===== Stored data =====
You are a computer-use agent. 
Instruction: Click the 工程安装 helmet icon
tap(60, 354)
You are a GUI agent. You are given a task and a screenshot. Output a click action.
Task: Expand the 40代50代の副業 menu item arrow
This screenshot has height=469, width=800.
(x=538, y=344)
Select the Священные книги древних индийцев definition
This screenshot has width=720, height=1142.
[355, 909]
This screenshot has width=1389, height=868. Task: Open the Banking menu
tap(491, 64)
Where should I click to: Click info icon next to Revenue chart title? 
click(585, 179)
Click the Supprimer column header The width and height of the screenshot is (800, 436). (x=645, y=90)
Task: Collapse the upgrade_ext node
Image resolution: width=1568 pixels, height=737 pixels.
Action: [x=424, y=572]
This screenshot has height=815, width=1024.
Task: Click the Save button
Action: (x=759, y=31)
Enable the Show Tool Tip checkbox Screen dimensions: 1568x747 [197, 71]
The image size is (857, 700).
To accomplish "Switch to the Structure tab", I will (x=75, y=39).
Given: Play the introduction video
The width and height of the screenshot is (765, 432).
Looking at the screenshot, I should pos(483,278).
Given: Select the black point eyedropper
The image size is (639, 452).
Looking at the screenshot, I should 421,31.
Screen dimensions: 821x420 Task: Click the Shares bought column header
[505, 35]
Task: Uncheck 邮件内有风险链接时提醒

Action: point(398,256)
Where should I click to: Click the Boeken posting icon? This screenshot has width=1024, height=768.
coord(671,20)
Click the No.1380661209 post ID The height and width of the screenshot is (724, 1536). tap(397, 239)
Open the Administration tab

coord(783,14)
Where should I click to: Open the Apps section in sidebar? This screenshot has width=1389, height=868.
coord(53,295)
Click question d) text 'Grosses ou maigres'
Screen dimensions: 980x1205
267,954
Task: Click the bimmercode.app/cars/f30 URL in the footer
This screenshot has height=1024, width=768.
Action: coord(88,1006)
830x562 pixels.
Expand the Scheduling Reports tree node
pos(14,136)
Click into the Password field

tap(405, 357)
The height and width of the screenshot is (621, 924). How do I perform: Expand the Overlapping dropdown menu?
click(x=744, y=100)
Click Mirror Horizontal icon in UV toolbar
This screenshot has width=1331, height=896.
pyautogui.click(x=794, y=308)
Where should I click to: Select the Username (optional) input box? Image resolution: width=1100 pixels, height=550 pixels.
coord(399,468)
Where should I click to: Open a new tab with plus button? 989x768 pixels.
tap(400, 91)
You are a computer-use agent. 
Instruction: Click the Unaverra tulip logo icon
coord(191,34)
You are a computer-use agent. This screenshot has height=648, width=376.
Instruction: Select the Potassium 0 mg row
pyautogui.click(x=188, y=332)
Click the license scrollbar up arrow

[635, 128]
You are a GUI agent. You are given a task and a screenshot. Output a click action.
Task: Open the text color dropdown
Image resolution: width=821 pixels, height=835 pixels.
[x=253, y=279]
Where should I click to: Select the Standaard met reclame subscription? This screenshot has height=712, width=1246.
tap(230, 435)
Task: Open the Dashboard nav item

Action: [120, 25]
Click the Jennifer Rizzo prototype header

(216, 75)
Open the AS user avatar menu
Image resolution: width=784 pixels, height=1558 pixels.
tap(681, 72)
=====
* What the task asks *
Retype the lines of the material above without any change, beginning with the line that contains "Screen dimensions: 821x420" and continuing through the line that contains "coord(783,14)".

* Solution for this exercise *
Screen dimensions: 821x420 Task: Click the Shares bought column header
[505, 35]
Task: Uncheck 邮件内有风险链接时提醒

Action: point(398,256)
Where should I click to: Click the Boeken posting icon? This screenshot has width=1024, height=768.
coord(671,20)
Click the No.1380661209 post ID The height and width of the screenshot is (724, 1536). tap(397, 239)
Open the Administration tab

coord(783,14)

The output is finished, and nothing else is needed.